Le Tao (1) s’étend partout ; il peut aller à gauche comme à droite (2).

Tous les êtres comptent sur lui pour naître, et il ne les repousse point (3).

Quand ses mérites sont accomplis, il ne se les attribue point (4).

Il aime et nourrit tous les êtres, et ne se regarde pas comme leur maître (5).

Il est constamment sans désirs : on peut l’appeler petit (6).

Tous les êtres se soumettent à lui, et il ne se regarde pas comme leur maître : on peut l’appeler grand (7).

De là vient que, jusqu’à la fin de sa vie, le saint homme ne s’estime pas grand  (8).

C’est pourquoi il peut accomplir de grandes choses.


NOTES.


(1) E : Le mot fan (littéral. « flotter » ) veut dire ici que le Tao coule (s’étend) partout sans être arrêté par aucun obstacle.

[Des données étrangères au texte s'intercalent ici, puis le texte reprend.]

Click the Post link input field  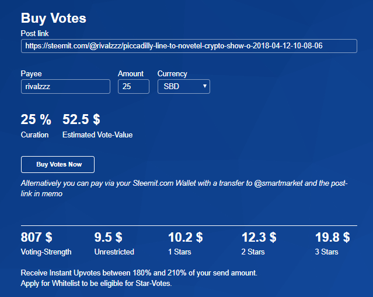(189, 46)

Le commentateur C a pris de même le mot fan dans le sens de fan-lan 汎泛 « inundare. » Le Tao déborde partout, il n’y a pas de lieu où il n’arrive. B : Il coule partout, dans le ciel et la terre et dans le sein des dix mille êtres ; il est à droite, il est à gauche ; il n’a point de corps, point de nom déterminés.


(2) E : Cette expression veut dire que rien ne lui est impossible.

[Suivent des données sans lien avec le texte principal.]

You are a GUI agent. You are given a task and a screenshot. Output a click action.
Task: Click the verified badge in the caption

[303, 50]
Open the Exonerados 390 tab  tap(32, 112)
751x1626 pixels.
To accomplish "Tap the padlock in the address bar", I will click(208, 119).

(3) E : Toutes les fois que les créatures commencent à naître, elles ont nécessairement besoin de l’assistance du Tao pour arriver à la vie. Le Tao leur fournit tout ce qu’elles lui demandent et ne les repousse jamais.


(4) E : Lorsque les créatures sont nées et formées, c’est au Tao qu’appartient le mérite de les avoir produites et nourries.

Lorsqu’enfin elles sont parvenues à leur entier développement, le Tao ne s’attache pas au mérite qui en découle, et ne les regarde pas comme son bien (littéral. « ne les nomme pas son avoir » ).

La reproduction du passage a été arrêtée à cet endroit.